“What Does Culture Mean to You?” — Software Developers Respond
Below are surveyed developer’s raw responses to the question, “What does culture mean to you?” While sorting through the data, we found a few buckets in which these responses fell.
The responses are categorized below. For more insight into developers, download the developer report here.
It’s About Leadership
“Knowing what kind of decision to make in a tough situation; one that aligns with what the company/founders would do.”
“To me, it means the philosophy of the leadership in why they do what they do, and why we as a company do what we do.”
“What the leadership does to ensure a safe, rewarding work environment that maintains high morale and reduces attrition.”

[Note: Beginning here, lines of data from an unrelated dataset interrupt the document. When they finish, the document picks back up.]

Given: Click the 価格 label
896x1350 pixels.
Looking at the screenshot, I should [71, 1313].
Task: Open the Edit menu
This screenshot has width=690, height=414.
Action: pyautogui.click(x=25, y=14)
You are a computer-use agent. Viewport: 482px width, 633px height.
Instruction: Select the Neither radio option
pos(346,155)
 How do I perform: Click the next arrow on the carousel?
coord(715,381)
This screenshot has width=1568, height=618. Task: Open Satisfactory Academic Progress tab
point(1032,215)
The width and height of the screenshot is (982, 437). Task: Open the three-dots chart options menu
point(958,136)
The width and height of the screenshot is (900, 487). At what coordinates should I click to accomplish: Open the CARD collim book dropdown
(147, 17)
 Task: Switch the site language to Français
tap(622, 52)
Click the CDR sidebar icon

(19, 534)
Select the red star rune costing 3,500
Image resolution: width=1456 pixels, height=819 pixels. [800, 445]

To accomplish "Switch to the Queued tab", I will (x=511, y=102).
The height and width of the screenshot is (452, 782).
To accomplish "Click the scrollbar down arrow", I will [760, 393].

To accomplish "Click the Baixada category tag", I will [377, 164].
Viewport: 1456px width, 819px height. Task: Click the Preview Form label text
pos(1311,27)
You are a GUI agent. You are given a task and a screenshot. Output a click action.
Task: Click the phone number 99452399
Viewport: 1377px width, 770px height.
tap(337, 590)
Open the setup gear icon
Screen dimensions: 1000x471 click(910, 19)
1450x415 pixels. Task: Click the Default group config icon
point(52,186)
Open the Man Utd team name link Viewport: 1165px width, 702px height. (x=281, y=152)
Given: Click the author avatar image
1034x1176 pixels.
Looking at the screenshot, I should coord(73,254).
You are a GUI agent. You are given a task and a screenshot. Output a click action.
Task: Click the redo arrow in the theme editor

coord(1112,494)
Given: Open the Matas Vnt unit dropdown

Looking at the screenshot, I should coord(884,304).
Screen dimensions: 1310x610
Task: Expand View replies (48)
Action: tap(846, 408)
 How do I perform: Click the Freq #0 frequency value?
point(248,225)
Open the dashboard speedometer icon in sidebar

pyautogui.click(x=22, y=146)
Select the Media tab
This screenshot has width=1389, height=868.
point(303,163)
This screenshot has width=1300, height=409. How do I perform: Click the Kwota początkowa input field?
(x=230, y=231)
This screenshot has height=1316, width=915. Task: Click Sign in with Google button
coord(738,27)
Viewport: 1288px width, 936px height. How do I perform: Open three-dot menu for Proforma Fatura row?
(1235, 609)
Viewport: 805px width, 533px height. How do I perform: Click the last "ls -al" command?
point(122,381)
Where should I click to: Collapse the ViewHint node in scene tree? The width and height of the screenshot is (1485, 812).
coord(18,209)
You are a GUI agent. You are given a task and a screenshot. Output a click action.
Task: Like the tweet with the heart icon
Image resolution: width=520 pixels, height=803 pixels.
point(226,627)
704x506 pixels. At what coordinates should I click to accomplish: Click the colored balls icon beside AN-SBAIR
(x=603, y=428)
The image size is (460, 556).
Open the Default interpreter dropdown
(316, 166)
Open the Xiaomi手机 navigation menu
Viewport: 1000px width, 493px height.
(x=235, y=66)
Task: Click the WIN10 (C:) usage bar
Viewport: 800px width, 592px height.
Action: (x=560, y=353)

“What we as an organization choose to work on, build or foster. Whether that be a project, people, or ideas.”
It’s About the People
“Culture means having people who respect each other and are kind to each, encourage one another. Also, a team that encourages work-life balance. Socially, mostly everyone gets along and cares about one another, but also cares a ton about what they’re working on and how they build it.”
“The relationship in a team and the things done as a routine inside of the company.”
“The quality of employees, the amount of flexibility in the work schedule, the quality of work sponsored events, the freedom to work when and where I desire, company morals that align with mine.”
“Culture applies to the people who work in the company, how they feel about the company and what they expect from their colleagues. To build a challenging but supportive environment in which employees and grow while delivering high-quality products while making money would be ideal for company culture.
“Culture is all about the people at a company, and how they treat each other. Good culture means people are treated well and not just like resources to management.
“How co-workers interact with one another and how management interacts with workers. Company social outings, professional growth opportunities.
“The ‘feeling’ of working with other people. Is it positive, negative, collaborative, etc The culture of the company can be affected by a lot of things, but in the end, it is how everyone feels about being there.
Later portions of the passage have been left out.